# EXERCISE OBJECTIVE
Word for word, reproduce each entry.

(Stored entries)
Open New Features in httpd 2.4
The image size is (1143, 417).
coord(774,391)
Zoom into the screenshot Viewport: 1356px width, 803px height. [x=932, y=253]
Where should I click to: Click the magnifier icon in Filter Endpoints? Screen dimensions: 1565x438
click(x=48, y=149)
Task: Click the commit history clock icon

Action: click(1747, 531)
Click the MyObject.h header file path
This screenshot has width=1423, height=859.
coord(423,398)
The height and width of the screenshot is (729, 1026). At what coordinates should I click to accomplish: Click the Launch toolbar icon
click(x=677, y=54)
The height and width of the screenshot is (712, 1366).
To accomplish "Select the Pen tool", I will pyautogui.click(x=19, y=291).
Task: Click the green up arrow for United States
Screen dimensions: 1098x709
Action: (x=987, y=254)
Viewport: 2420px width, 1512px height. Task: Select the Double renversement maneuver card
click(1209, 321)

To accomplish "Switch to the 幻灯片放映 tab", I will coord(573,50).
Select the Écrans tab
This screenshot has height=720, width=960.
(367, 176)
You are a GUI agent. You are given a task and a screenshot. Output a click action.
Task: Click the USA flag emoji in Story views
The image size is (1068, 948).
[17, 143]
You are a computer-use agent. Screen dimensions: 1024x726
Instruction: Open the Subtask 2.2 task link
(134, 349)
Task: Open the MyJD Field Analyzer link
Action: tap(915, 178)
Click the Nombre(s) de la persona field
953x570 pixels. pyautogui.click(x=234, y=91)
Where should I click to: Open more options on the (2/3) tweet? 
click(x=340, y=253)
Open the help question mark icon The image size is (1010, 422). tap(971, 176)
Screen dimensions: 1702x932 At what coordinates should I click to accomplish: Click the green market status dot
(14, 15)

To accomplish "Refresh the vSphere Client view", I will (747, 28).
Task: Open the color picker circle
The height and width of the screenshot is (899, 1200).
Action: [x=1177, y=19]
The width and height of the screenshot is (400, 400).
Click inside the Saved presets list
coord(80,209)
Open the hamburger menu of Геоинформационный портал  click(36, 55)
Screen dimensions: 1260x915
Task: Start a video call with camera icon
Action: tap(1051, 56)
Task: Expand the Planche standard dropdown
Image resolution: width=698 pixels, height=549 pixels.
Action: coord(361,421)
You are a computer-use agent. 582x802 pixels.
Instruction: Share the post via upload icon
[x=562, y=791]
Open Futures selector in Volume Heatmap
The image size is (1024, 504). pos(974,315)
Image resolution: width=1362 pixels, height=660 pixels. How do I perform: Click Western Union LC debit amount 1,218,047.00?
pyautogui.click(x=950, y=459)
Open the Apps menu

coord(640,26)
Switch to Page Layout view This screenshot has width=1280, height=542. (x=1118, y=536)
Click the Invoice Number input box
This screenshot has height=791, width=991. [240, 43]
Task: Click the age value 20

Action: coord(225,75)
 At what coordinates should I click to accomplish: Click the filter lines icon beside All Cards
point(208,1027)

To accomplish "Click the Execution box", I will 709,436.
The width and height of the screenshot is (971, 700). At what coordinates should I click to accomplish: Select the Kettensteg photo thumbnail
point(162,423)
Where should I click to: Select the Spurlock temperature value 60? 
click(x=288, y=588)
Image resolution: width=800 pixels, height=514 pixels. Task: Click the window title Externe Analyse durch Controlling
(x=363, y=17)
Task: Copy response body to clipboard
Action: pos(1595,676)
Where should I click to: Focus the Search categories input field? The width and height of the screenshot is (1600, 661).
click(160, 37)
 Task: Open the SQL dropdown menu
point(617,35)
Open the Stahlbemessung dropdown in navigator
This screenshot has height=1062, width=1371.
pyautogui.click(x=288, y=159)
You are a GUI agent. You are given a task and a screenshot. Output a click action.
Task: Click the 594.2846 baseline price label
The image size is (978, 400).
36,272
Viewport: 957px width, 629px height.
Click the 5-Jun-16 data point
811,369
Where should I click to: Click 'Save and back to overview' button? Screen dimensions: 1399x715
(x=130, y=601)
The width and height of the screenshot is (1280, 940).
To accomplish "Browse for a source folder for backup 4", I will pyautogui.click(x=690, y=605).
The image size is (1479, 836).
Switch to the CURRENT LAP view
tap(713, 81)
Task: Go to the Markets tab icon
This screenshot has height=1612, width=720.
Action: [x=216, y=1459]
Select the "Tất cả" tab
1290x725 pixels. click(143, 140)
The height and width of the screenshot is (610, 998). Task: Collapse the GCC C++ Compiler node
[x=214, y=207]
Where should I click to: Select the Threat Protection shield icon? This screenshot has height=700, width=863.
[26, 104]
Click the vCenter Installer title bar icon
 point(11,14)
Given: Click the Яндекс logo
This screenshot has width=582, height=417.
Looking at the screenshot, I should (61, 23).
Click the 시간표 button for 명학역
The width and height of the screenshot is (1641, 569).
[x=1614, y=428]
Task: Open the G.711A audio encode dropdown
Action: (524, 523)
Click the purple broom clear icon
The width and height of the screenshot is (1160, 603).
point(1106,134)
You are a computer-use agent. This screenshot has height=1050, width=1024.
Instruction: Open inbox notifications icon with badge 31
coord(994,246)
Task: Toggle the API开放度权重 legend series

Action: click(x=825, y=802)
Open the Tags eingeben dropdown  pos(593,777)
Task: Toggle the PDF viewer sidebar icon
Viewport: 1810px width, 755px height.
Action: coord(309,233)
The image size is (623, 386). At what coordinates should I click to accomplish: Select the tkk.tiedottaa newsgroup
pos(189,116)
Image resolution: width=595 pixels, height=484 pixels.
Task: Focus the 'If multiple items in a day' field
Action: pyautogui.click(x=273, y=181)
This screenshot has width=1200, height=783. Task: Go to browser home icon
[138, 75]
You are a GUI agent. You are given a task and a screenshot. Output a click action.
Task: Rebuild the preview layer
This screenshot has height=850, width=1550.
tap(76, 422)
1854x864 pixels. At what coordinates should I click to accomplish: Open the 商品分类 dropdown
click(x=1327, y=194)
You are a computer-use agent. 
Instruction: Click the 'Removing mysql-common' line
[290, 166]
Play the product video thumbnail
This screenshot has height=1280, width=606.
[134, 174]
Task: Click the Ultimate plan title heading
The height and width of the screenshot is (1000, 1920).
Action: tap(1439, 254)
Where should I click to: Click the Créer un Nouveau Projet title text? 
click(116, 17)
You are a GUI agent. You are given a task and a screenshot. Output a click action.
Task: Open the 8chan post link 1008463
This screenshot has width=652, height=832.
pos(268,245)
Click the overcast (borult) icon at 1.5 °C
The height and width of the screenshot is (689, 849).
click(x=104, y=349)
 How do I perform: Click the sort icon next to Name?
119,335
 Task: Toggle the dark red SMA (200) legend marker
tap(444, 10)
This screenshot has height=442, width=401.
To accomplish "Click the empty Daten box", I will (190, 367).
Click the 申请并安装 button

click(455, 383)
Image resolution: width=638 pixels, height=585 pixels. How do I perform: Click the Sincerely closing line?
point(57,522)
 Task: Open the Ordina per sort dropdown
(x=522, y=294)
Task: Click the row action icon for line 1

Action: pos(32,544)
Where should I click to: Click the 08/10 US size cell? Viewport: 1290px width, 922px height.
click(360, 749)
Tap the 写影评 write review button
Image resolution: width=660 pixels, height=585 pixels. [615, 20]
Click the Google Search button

# TASK RESULT
Open New Features in httpd 2.4
The image size is (1143, 417).
coord(774,391)
Zoom into the screenshot Viewport: 1356px width, 803px height. [x=932, y=253]
Where should I click to: Click the magnifier icon in Filter Endpoints? Screen dimensions: 1565x438
click(x=48, y=149)
Task: Click the commit history clock icon

Action: click(1747, 531)
Click the MyObject.h header file path
This screenshot has width=1423, height=859.
coord(423,398)
The height and width of the screenshot is (729, 1026). At what coordinates should I click to accomplish: Click the Launch toolbar icon
click(x=677, y=54)
The height and width of the screenshot is (712, 1366).
To accomplish "Select the Pen tool", I will pyautogui.click(x=19, y=291).
Task: Click the green up arrow for United States
Screen dimensions: 1098x709
Action: (x=987, y=254)
Viewport: 2420px width, 1512px height. Task: Select the Double renversement maneuver card
click(1209, 321)

To accomplish "Switch to the 幻灯片放映 tab", I will coord(573,50).
Select the Écrans tab
This screenshot has height=720, width=960.
(367, 176)
You are a GUI agent. You are given a task and a screenshot. Output a click action.
Task: Click the USA flag emoji in Story views
The image size is (1068, 948).
[17, 143]
You are a computer-use agent. Screen dimensions: 1024x726
Instruction: Open the Subtask 2.2 task link
(134, 349)
Task: Open the MyJD Field Analyzer link
Action: tap(915, 178)
Click the Nombre(s) de la persona field
953x570 pixels. pyautogui.click(x=234, y=91)
Where should I click to: Open more options on the (2/3) tweet? 
click(x=340, y=253)
Open the help question mark icon The image size is (1010, 422). tap(971, 176)
Screen dimensions: 1702x932 At what coordinates should I click to accomplish: Click the green market status dot
(14, 15)

To accomplish "Refresh the vSphere Client view", I will (747, 28).
Task: Open the color picker circle
The height and width of the screenshot is (899, 1200).
Action: [x=1177, y=19]
The width and height of the screenshot is (400, 400).
Click inside the Saved presets list
coord(80,209)
Open the hamburger menu of Геоинформационный портал  click(36, 55)
Screen dimensions: 1260x915
Task: Start a video call with camera icon
Action: tap(1051, 56)
Task: Expand the Planche standard dropdown
Image resolution: width=698 pixels, height=549 pixels.
Action: coord(361,421)
You are a computer-use agent. 582x802 pixels.
Instruction: Share the post via upload icon
[x=562, y=791]
Open Futures selector in Volume Heatmap
The image size is (1024, 504). pos(974,315)
Image resolution: width=1362 pixels, height=660 pixels. How do I perform: Click Western Union LC debit amount 1,218,047.00?
pyautogui.click(x=950, y=459)
Open the Apps menu

coord(640,26)
Switch to Page Layout view This screenshot has width=1280, height=542. (x=1118, y=536)
Click the Invoice Number input box
This screenshot has height=791, width=991. [240, 43]
Task: Click the age value 20

Action: coord(225,75)
 At what coordinates should I click to accomplish: Click the filter lines icon beside All Cards
point(208,1027)

To accomplish "Click the Execution box", I will 709,436.
The width and height of the screenshot is (971, 700). At what coordinates should I click to accomplish: Select the Kettensteg photo thumbnail
point(162,423)
Where should I click to: Select the Spurlock temperature value 60? 
click(x=288, y=588)
Image resolution: width=800 pixels, height=514 pixels. Task: Click the window title Externe Analyse durch Controlling
(x=363, y=17)
Task: Copy response body to clipboard
Action: pos(1595,676)
Where should I click to: Focus the Search categories input field? The width and height of the screenshot is (1600, 661).
click(160, 37)
 Task: Open the SQL dropdown menu
point(617,35)
Open the Stahlbemessung dropdown in navigator
This screenshot has height=1062, width=1371.
pyautogui.click(x=288, y=159)
You are a GUI agent. You are given a task and a screenshot. Output a click action.
Task: Click the 594.2846 baseline price label
The image size is (978, 400).
36,272
Viewport: 957px width, 629px height.
Click the 5-Jun-16 data point
811,369
Where should I click to: Click 'Save and back to overview' button? Screen dimensions: 1399x715
(x=130, y=601)
The width and height of the screenshot is (1280, 940).
To accomplish "Browse for a source folder for backup 4", I will pyautogui.click(x=690, y=605).
The image size is (1479, 836).
Switch to the CURRENT LAP view
tap(713, 81)
Task: Go to the Markets tab icon
This screenshot has height=1612, width=720.
Action: [x=216, y=1459]
Select the "Tất cả" tab
1290x725 pixels. click(143, 140)
The height and width of the screenshot is (610, 998). Task: Collapse the GCC C++ Compiler node
[x=214, y=207]
Where should I click to: Select the Threat Protection shield icon? This screenshot has height=700, width=863.
[26, 104]
Click the vCenter Installer title bar icon
 point(11,14)
Given: Click the Яндекс logo
This screenshot has width=582, height=417.
Looking at the screenshot, I should (61, 23).
Click the 시간표 button for 명학역
The width and height of the screenshot is (1641, 569).
[x=1614, y=428]
Task: Open the G.711A audio encode dropdown
Action: (524, 523)
Click the purple broom clear icon
The width and height of the screenshot is (1160, 603).
point(1106,134)
You are a computer-use agent. This screenshot has height=1050, width=1024.
Instruction: Open inbox notifications icon with badge 31
coord(994,246)
Task: Toggle the API开放度权重 legend series

Action: click(x=825, y=802)
Open the Tags eingeben dropdown  pos(593,777)
Task: Toggle the PDF viewer sidebar icon
Viewport: 1810px width, 755px height.
Action: coord(309,233)
The image size is (623, 386). At what coordinates should I click to accomplish: Select the tkk.tiedottaa newsgroup
pos(189,116)
Image resolution: width=595 pixels, height=484 pixels.
Task: Focus the 'If multiple items in a day' field
Action: pyautogui.click(x=273, y=181)
This screenshot has width=1200, height=783. Task: Go to browser home icon
[138, 75]
You are a GUI agent. You are given a task and a screenshot. Output a click action.
Task: Rebuild the preview layer
This screenshot has height=850, width=1550.
tap(76, 422)
1854x864 pixels. At what coordinates should I click to accomplish: Open the 商品分类 dropdown
click(x=1327, y=194)
You are a computer-use agent. 
Instruction: Click the 'Removing mysql-common' line
[290, 166]
Play the product video thumbnail
This screenshot has height=1280, width=606.
[134, 174]
Task: Click the Ultimate plan title heading
The height and width of the screenshot is (1000, 1920).
Action: tap(1439, 254)
Where should I click to: Click the Créer un Nouveau Projet title text? 
click(116, 17)
You are a GUI agent. You are given a task and a screenshot. Output a click action.
Task: Open the 8chan post link 1008463
This screenshot has width=652, height=832.
pos(268,245)
Click the overcast (borult) icon at 1.5 °C
The height and width of the screenshot is (689, 849).
click(x=104, y=349)
 How do I perform: Click the sort icon next to Name?
119,335
 Task: Toggle the dark red SMA (200) legend marker
tap(444, 10)
This screenshot has height=442, width=401.
To accomplish "Click the empty Daten box", I will (190, 367).
Click the 申请并安装 button

click(455, 383)
Image resolution: width=638 pixels, height=585 pixels. How do I perform: Click the Sincerely closing line?
point(57,522)
 Task: Open the Ordina per sort dropdown
(x=522, y=294)
Task: Click the row action icon for line 1

Action: pos(32,544)
Where should I click to: Click the 08/10 US size cell? Viewport: 1290px width, 922px height.
click(360, 749)
Tap the 写影评 write review button
Image resolution: width=660 pixels, height=585 pixels. [615, 20]
Click the Google Search button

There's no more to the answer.